Un museo è un luogo in cui alcuni oggetti sono sottratti, per un tempo maggiore, al divenire. Si possono continuare a vedere reperti nelle stesse condizioni in cui si trovano da anni, secoli, millenni. Si va in un museo per integrare la propria conoscenza di situazioni che non sono più. Se tali situazioni fossero dotate di entità a parte, se fossero espressione di un che, preesistente e permanente, ci si dovrebbe interrogare sulla causa del venire meno. Se fossero episodi casuali non legati a un divenire più o meno ordinato, benché di questo ordine possiamo cogliere solo qualche barlume e resti tutto sommato un’ipotesi metafisica, avrebbe poca utilità la loro indagine, a parte qualche ora di sano divertimento.

-°O°-

Non posso fare a meno di relazionarmi con le cose che sono il modo in cui il divenire costruisce l’universo che conosco; anche il mio conoscere è il modo in cui alcuni aggregati interagiscono con altri. Io stesso, però, divengo né posso evitarlo; anzi tradirei me stesso se non lo facessi e non lo facessi nel modo a me specifico: se anche decidessi di legarmi mani e piedi, isolarmi dal mondo, privarmi di occasioni ed esperienze, nondimeno vivrei la situazione a modo mio benché, riducendo l’ampiezza dell’azione, un aggregato perda molte delle sue caratteristiche comparative e un essere umano finisca per essere quasi indistinguibile da un altro.
Di certe relazioni non si può fare a meno, com’è ovvio: il mio corpo necessita di cibo, cioè un aggregato di cui prendere parti che prima sono altro da me e poi diventano me; lo stesso dicasi dell’aria, da cui traggo parti preziose del me che sarà tra poco.
Così capita per molti altri esempi. Per esempio tendo a far durare, e riprodurre, stati di benessere indotti da musiche, cibi, persone.
Capita anche a queste sensazioni di cambiare; com’è ovvio, dal momento che cambia almeno uno dei termini della relazione. Come un giorno la mostarda prese improvvisamente a piacermi e ora, che è diventato impossibile trovarne piccante, non mi dà più la stessa soddisfazione, così ci sono pezzi di musica che non mi piacevano e ora sì, o viceversa.
Se cercassi di riprodurre, ingannando me stesso, il medesimo piacere di una volta, sarebbe come se pretendessi di ridiventare la medesima persona di allora ma non solo: come se volessi l’universo intero tornato ad un’epoca particolare.
Capita che si cerchi di perpetuare effetti che ci erano piaciuti.
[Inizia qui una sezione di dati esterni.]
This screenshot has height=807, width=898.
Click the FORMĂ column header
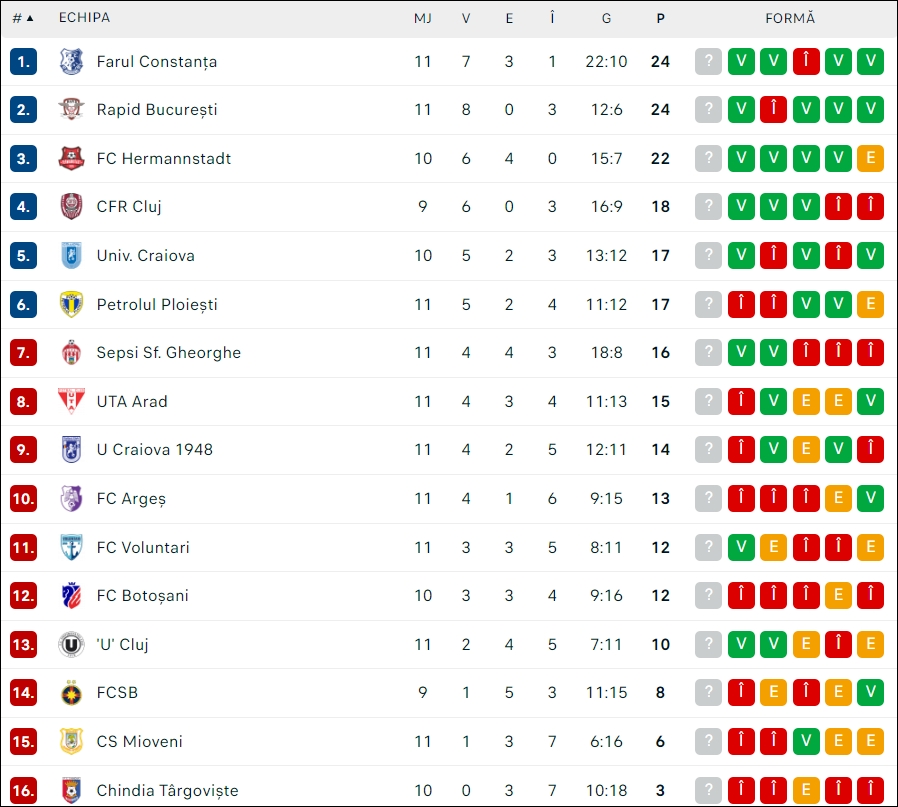click(x=790, y=18)
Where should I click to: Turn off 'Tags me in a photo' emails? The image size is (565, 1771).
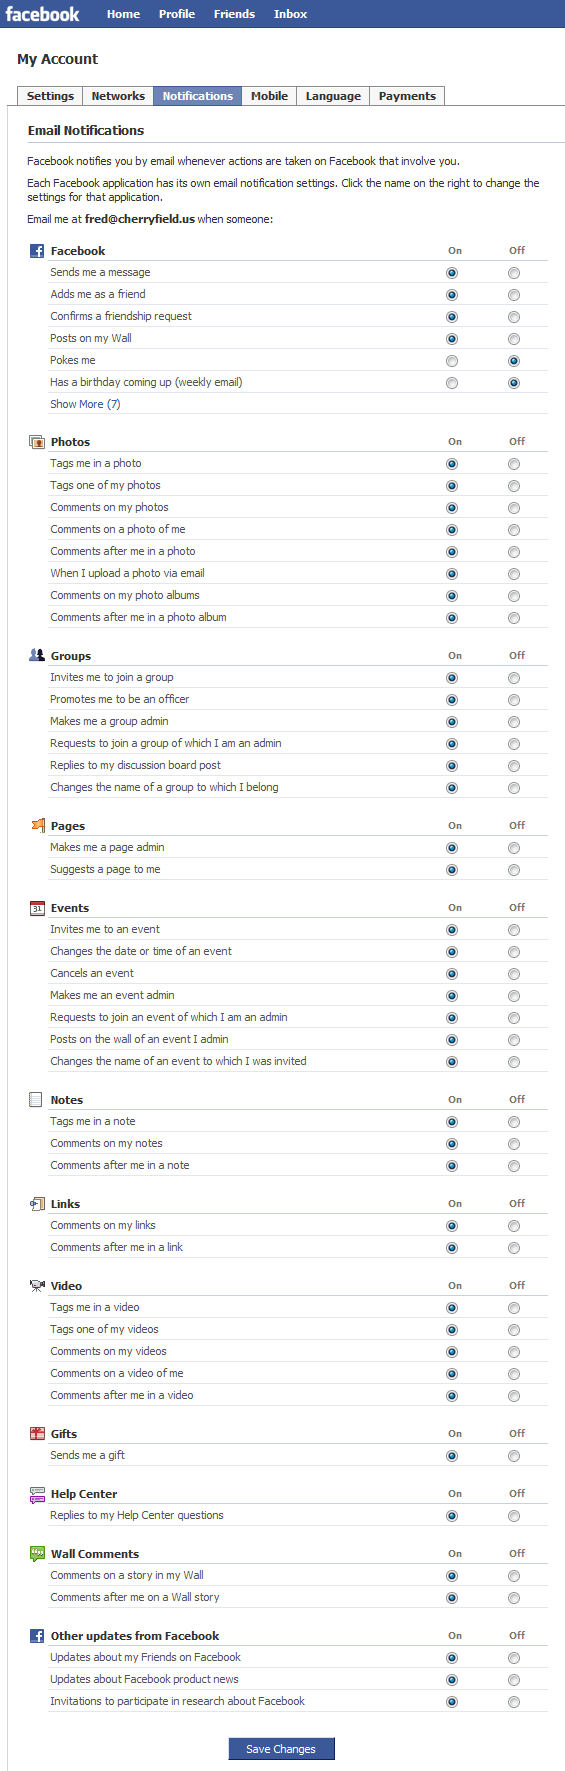[514, 464]
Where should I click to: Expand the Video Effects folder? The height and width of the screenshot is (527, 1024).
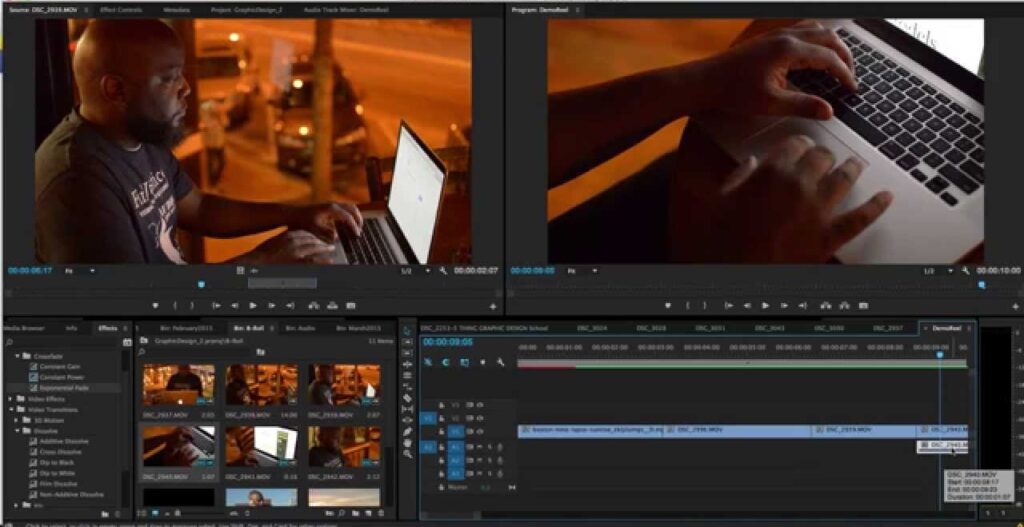point(11,398)
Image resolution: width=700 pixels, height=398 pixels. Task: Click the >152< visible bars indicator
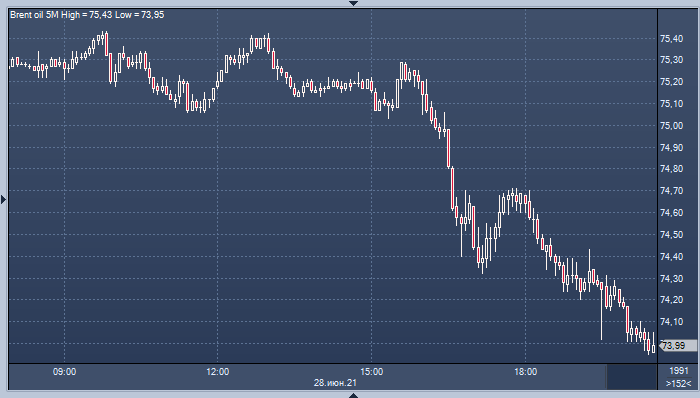[679, 383]
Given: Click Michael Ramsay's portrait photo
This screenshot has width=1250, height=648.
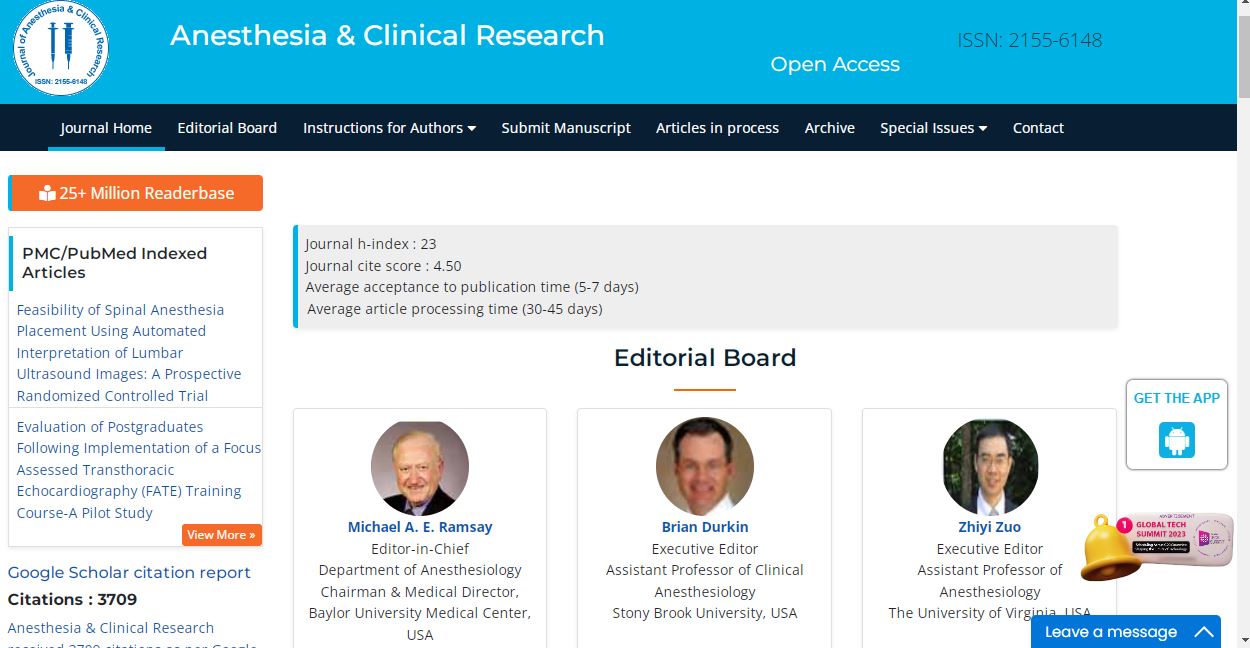Looking at the screenshot, I should click(420, 467).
Faccio un esempio: che voglia proporre, dopo quarant’anni, il godimento di una certa canzone per ciò che mi rappresentava. Ma i simboli sono sostituiti continuamente; i fatti conducono me a condizioni diverse da quelle a cui hanno condotto te e perciò ne elaboriamo opinioni differenti; i suoni perdono la carica più rapidamente dei colori: si è smorzato l’accordo tragico di Mozart più che il rosso Tiziano.
Riprendere una canzone, così, rischia di farmi perdere l’aggancio con le interazioni che oggi sono disponibili, magari, con luoghi e persone già notei ma oggi avviatei, nella costante trasformazione, a nuove fasi della trasformazione, nuove offrendone a me pure.
Se immagino il tempo, posso pensarlo come strati disordinati di eventi che si sovrappongono ai precedenti, mutando le raggrumazioni che chiamiamo cose. Uno di quei grumi ero io, là sotto, e se volessi tornare così dovrei allora farmi seppellire dal tempo che passa, privando il futuro di ciò che potrei essere domani.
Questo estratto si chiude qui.